Tuesday, April 26, 2005

News of the Day (April 26)

Taiwan’s opposition leader visits Communist China, and gets ripped at home: The leader of Taiwan’s largest opposition party – Nationalist Lien Chan – has begun his four-day visit to Communist China . Lien, who brought “senior officials from the Nationalist, or Kuomintang, party, and by more than 100 reporters” (BBC), will hold talks with Hu Jintao on Friday. As Nationalist leader Lien has been cozying up to Communist China for years, while President Chen Shui-bian, who defeated Lien in two elections in five years (BBC), has maintained a firm anti-Communist stance. Lien’s running mate from last year: People First leader James Soong, who “has also accepted an invitation to visit the mainland, and is expected to travel to China next month.” Taiwan’s newspapers largely split on Lien’s trip, depending on whether the paper leans in favor of Lien and Soong (“pan-blue”) or Chen (“pan-green”). Communist papers were, of course, ecstatic (BBC). Meanwhile, Lt. Col. Mark Stokes (retired), formerly a leading Pentagon official on Communist China and now a defense consultant in Taiwan, lamented the balance of power across the Taiwan straits – which is increasingly turning in the Communists favor.

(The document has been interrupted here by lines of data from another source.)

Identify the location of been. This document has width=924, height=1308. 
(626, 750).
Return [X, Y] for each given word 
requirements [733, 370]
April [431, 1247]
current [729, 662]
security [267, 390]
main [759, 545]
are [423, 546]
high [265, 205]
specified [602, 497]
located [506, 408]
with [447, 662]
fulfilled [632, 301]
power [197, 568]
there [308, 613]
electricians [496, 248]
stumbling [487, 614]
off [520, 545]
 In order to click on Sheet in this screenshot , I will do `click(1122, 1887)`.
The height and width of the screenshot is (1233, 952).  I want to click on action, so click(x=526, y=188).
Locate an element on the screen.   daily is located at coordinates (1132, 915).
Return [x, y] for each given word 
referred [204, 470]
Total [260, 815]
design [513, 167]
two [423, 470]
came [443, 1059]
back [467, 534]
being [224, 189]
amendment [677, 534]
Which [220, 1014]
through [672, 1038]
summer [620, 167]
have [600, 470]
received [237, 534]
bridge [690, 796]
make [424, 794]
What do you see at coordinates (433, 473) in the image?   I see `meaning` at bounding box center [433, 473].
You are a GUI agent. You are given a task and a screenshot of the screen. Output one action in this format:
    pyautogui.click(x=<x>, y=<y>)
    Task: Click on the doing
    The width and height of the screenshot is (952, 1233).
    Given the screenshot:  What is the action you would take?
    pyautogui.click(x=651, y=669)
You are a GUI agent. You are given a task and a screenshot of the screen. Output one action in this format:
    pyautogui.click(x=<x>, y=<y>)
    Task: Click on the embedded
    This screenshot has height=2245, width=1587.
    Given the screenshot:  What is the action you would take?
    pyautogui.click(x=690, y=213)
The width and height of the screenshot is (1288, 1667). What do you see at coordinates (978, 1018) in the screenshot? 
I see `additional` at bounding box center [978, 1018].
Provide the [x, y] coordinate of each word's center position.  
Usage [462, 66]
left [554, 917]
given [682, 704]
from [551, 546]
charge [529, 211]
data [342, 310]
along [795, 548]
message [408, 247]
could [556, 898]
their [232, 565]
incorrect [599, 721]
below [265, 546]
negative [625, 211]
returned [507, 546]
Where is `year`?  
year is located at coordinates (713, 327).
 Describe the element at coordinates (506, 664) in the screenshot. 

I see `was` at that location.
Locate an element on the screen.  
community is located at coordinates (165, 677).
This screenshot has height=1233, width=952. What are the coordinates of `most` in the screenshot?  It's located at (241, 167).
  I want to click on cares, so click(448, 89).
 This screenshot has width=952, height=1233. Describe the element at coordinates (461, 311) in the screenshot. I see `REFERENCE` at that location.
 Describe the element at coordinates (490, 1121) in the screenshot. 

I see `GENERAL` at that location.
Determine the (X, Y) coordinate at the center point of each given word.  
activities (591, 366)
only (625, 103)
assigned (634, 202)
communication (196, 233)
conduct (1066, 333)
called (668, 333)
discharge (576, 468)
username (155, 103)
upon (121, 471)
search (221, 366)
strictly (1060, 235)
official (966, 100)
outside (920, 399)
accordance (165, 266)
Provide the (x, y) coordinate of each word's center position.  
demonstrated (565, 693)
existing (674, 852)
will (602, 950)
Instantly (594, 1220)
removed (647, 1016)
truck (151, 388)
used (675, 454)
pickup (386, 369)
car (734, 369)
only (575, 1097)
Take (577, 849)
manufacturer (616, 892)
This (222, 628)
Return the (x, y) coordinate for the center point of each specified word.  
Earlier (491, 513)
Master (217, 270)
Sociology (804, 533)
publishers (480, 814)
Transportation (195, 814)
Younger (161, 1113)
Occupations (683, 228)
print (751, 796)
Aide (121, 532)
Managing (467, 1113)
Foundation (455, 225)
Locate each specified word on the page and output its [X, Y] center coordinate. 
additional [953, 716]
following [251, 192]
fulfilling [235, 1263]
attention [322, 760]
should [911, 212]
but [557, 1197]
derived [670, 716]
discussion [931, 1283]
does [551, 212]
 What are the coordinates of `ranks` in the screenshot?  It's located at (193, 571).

He also ripped Lien and his fellow Nationalists, who have blocked Chen’s attempts to win legislative approval for a major arms purchase and thus have “sacrificed long-term interests for short-term political gains” (Bill Gertz, Washington Times).

Communists arrest anti-Japan protestors – in Shanghai: Long after the windows of the Japanese Embassy were broken, Communist China decided to arrest 16 protestors. However, the arrests were not in Beijing, but Shanghai (Washington Post). As for the excuse the Communists used to start the riots – a textbook used by less than 1% of Japanese schools (fifth item) – the BBC’s Rupert Wingfield-Hayes has a powerful response: “Unlike Japan, in China the government really does control history.” Meanwhile, at least one Japanese firm in Communist China chose profits and “docile young workers” (Washington Post) over national security and helped the cadres squelch a strike that demanded an independent labor union – which is illegal in Communist China.

U.S. point man on SNK talks in Communist China: Christopher Hill, the lead U.S. negotiator on Stalinist North Korea’s nuclear arsenal, “is currently in Beijing for talks with Chinese officials on the latest efforts to persuade North Korea to return to the negotiating table” (BBC) for more talks on its nuclear arsenal. Hill ripped the Stalinists for “stalling” (Voice of America via Epoch Times) on the talks. Before trying to enlist the Communists’ aid regarding SNK (Will they never learn?), Hill met with South Korea’s dovish President Roh Moo-hyun (Cybercast News). As for the talks themselves – which include North and South Korea, Japan, Communist China, Russia, and the United States – past history shows restarting them is far from the optimal solution.

Sudan’s best friend in the UN – Communist China: As Sudan slaughters the residents of Darfur province, Communist China is pouring billions into the Islamic regime’s oil fields, and shielding it from any United Nation condemnation (Washington Times).

Australia skittish on East Asian “non-aggression” pact: The non-aggression pact Communist China and other members of the upcoming East Asian Summit are demanding Australia sign (fourth item) is giving the democracy pause, largely due to “its close political and military alliance with the United States” (Cybercast News).

On the Falun Gong War: Stephen Gregory, U.S. editor of the Epoch Times, marks the sixth anniversary (yesterday) of the spiritual movement’s protest in Beijing. The Communists banned the movement three months afterwards, beginning a brutal and deadly crackdown against its practitioners.

On the one million resignations and the Nine Commentaries: He Qinglian talks to Lu Qingshuang (Epoch Times) on the one million resignations from the Chinese Communist Party. The Epoch Times also has the speech of Zeng Zhen of the Global Coalition to Bring Jiang to Justice at the million resignation rally in New York last weekend, and the stories behind some of the million ex-cadres.

On Stalinist North Korea’s “strategic purpose”: Jong-Heon Lee adds another column long on words and short on actual substance – this time on the “strategic purpose” (United Press International via Washington Times) of the Stalinists’ nuclear ambitions. As usual, liberating northern Korea is not even discussed. Will they never learn?